President Donald Trump says allowing transgender people to serve in the military would bring “disruption” that could stand in the way of the “decisive and overwhelming victory” our armed forces must strive for. Apparently, he doesn’t think transgender Americans are capable or worthy of defending our nation. But he’s wrong. Thousands of patriotic transgender Americans already put their lives on the line every day to keep our country free. We’ve been doing that since the 1700s.
I know: I was one of them.
From the time I was 5, growing up in Manitowoc, Wisconsin, I knew I was transgender. I just didn’t know what it was called. When I graduated from high school, I joined the Wisconsin Army National Guard and my local sheriff’s department as a reserve deputy. I hoped joining those male-dominated institutions might help me deal with the certainty I had that I was a woman, not a man. It didn’t, but I had no better ideas. I didn’t know anyone else out there had any idea what I was going through. It wasn’t until I was 25 and read about Renée Richards, a professional tennis player who had to sue the U.S. Tennis Association to be allowed to play as a woman, that I realized I wasn’t alone.

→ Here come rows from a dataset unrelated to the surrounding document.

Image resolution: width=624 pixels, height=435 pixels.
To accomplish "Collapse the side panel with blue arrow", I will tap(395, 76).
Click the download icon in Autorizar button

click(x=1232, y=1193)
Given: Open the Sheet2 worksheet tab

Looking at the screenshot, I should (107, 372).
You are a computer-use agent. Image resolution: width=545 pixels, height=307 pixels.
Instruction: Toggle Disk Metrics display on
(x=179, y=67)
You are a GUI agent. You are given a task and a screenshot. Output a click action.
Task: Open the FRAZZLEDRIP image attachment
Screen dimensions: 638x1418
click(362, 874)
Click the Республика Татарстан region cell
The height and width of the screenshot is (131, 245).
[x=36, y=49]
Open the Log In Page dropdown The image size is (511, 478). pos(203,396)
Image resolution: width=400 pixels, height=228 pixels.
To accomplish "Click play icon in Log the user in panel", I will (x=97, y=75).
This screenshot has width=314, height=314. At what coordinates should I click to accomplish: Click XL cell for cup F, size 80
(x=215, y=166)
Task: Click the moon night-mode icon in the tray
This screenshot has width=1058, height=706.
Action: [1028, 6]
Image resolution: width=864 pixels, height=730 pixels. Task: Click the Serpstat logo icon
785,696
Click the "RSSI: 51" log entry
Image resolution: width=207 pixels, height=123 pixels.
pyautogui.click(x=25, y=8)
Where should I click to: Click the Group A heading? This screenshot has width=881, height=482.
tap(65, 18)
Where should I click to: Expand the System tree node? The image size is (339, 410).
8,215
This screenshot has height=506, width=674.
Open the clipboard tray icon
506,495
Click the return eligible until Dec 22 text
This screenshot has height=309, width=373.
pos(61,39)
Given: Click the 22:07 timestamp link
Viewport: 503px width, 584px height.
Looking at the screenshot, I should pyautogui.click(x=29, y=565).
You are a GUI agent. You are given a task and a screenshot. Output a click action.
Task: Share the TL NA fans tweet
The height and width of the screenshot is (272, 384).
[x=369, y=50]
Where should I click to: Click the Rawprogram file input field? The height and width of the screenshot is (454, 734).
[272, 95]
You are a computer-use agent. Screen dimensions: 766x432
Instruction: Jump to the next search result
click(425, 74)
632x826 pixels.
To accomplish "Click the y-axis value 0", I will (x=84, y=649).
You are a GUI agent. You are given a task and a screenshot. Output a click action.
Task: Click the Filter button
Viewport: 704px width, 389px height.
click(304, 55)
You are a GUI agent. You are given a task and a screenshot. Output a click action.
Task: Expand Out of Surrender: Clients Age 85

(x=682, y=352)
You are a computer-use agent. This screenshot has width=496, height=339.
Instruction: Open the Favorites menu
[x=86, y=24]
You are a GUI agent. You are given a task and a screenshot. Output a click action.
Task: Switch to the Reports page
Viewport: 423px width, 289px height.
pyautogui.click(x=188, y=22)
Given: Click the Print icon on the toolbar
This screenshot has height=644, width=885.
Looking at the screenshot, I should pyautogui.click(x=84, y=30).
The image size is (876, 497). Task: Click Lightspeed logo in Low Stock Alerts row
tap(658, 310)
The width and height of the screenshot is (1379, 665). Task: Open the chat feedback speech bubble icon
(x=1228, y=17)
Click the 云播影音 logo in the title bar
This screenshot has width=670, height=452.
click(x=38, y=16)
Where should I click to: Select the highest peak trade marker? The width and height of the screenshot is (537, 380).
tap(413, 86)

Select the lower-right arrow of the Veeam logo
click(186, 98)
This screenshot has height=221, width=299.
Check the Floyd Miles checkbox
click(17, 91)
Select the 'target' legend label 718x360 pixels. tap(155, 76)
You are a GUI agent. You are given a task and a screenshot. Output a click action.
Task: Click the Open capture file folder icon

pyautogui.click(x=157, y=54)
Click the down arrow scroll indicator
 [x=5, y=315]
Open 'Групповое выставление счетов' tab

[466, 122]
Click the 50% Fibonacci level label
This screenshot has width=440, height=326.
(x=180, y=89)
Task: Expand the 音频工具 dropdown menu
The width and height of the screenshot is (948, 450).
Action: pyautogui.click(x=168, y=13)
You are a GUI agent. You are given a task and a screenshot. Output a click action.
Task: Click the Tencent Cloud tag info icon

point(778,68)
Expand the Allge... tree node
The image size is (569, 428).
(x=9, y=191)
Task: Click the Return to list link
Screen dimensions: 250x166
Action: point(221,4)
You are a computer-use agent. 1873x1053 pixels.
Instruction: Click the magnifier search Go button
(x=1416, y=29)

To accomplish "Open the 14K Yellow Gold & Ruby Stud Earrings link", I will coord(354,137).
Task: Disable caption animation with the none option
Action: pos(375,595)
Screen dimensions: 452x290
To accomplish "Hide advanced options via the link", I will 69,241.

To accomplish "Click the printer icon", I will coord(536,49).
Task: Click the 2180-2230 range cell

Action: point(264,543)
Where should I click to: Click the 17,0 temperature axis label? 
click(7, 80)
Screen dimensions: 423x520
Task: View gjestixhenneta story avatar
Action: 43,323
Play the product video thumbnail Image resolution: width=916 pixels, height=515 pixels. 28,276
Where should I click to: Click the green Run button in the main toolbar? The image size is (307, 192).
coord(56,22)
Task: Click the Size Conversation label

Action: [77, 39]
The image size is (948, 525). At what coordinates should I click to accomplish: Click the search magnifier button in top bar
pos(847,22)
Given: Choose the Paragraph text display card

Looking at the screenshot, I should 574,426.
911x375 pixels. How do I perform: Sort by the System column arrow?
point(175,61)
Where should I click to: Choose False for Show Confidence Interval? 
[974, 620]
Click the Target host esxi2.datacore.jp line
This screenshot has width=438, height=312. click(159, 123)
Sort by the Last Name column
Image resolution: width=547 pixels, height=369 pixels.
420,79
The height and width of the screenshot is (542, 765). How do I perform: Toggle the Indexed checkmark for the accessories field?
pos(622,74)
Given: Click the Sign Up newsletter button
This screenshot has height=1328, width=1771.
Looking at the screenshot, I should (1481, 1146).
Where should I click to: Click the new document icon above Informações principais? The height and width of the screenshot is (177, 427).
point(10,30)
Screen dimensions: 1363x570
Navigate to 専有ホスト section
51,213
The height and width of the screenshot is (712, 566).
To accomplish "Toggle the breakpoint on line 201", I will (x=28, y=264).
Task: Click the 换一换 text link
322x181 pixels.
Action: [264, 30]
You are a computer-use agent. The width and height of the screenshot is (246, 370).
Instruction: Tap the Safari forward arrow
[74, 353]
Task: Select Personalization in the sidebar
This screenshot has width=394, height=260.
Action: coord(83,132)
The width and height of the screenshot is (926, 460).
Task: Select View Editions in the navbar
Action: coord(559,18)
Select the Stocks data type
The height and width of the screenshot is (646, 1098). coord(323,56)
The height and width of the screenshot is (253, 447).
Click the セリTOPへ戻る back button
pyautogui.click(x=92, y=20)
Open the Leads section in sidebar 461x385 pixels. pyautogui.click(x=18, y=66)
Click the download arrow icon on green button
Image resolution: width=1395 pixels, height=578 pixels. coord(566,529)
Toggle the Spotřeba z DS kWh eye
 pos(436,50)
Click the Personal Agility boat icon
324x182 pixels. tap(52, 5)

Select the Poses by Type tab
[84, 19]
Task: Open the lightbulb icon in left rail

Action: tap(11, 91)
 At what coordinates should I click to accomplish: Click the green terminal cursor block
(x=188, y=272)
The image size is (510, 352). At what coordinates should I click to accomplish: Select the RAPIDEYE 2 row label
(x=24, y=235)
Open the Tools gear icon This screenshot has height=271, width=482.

In the Army, I worked hard to suppress my authentic self. I knew that being transgender would disqualify me from the job I loved — and it was a job I did well. I served in the Army infantry for 34 years and 10 months. As a captain, I commanded a light infantry unit of 100 personnel and deployed twice. Eventually, I was promoted to colonel. I retired as director of manpower and personnel for the Wisconsin Army and Air National Guard.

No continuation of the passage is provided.